### EXERCISE
Please copy the items below word for word, everything from the line containing "Open the @HonorEU handle link" down to the line containing "click(x=19, y=48)", both included.

### RECORDS TO USE
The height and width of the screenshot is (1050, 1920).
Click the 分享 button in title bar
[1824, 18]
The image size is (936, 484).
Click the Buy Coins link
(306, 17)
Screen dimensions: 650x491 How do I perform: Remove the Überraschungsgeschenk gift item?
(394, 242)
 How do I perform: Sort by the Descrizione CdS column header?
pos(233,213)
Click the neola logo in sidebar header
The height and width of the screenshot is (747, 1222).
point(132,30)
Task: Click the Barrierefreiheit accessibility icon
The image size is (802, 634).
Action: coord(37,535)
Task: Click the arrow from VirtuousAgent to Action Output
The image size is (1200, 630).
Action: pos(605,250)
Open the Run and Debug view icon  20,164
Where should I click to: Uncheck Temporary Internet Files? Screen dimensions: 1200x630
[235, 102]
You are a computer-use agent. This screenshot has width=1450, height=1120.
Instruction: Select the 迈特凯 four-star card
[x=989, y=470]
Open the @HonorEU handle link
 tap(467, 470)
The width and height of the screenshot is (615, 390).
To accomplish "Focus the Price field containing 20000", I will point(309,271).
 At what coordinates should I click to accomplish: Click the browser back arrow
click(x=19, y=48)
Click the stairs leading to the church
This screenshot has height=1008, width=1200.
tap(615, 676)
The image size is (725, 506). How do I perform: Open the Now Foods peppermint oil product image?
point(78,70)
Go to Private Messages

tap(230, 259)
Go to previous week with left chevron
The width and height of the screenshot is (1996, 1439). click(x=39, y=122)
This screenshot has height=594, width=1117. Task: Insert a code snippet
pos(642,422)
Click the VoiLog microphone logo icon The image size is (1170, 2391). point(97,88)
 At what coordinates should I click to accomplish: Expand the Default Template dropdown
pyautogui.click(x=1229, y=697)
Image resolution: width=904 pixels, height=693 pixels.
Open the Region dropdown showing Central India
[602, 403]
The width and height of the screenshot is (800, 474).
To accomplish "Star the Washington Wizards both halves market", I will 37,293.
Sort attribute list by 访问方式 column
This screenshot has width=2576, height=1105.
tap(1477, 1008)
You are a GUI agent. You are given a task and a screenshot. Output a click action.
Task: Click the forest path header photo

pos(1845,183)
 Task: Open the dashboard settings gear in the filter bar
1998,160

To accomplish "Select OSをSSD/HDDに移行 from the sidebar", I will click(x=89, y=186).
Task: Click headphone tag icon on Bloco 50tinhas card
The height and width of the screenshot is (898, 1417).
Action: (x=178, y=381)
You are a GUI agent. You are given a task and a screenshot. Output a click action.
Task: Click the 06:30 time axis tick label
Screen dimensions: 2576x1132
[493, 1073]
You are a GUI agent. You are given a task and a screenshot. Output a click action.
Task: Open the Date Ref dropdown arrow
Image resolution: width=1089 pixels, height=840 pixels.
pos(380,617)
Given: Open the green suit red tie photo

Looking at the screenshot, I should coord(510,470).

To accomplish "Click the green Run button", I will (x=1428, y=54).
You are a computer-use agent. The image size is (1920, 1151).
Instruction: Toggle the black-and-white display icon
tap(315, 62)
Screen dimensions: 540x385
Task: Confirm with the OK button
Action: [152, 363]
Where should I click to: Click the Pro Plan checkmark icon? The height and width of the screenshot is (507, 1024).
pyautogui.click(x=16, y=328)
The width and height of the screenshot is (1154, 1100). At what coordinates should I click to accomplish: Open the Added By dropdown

### EXERCISE SOLUTION
Open the @HonorEU handle link
 tap(467, 470)
The width and height of the screenshot is (615, 390).
To accomplish "Focus the Price field containing 20000", I will point(309,271).
 At what coordinates should I click to accomplish: Click the browser back arrow
click(x=19, y=48)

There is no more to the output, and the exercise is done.